Copy all lines below containing "menu".

Data items:
----

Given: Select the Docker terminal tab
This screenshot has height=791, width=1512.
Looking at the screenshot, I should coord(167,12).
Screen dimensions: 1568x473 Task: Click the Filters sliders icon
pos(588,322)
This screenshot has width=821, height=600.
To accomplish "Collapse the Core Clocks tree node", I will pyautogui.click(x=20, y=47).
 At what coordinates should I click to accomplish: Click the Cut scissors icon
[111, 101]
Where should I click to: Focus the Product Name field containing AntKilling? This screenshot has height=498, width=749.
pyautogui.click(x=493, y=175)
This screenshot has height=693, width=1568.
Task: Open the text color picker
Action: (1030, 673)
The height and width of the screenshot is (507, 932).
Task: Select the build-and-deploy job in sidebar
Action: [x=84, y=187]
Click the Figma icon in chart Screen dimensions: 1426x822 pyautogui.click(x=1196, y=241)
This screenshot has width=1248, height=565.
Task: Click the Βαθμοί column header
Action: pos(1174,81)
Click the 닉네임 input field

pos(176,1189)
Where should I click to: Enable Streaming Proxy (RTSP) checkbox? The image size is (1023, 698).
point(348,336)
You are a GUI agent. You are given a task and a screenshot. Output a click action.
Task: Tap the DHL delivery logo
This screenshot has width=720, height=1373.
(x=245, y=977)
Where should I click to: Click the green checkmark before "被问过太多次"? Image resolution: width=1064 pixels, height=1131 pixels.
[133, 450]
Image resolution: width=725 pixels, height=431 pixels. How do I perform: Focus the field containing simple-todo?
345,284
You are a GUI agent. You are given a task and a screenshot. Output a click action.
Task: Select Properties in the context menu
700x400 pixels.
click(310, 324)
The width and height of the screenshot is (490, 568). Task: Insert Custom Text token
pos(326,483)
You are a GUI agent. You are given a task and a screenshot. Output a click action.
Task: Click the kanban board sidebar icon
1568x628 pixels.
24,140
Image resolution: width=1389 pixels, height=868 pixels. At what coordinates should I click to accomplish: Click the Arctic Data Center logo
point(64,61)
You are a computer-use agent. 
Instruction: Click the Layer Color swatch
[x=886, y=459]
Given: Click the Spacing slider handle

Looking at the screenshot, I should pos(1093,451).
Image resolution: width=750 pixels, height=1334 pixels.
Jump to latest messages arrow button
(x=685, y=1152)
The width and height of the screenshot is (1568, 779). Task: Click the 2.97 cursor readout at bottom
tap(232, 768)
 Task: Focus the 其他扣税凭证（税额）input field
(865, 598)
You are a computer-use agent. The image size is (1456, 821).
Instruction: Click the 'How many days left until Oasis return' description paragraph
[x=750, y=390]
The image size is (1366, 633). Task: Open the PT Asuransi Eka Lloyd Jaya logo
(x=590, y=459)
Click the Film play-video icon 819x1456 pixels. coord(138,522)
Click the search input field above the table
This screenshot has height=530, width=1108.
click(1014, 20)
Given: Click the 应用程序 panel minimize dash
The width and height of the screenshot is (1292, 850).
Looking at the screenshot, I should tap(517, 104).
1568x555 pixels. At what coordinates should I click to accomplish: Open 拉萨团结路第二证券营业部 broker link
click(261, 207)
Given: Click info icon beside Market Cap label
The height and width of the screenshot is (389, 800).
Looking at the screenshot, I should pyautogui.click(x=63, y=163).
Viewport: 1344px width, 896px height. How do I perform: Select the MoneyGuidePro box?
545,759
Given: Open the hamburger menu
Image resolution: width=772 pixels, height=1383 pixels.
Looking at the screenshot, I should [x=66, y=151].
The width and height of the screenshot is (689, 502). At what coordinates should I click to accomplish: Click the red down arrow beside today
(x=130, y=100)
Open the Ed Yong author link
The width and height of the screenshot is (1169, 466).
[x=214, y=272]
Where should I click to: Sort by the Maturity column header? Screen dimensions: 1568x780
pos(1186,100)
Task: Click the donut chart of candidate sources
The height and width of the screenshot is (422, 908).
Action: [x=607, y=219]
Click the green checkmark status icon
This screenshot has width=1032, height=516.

----

Output for this task:
Task: Select Properties in the context menu
Given: Open the hamburger menu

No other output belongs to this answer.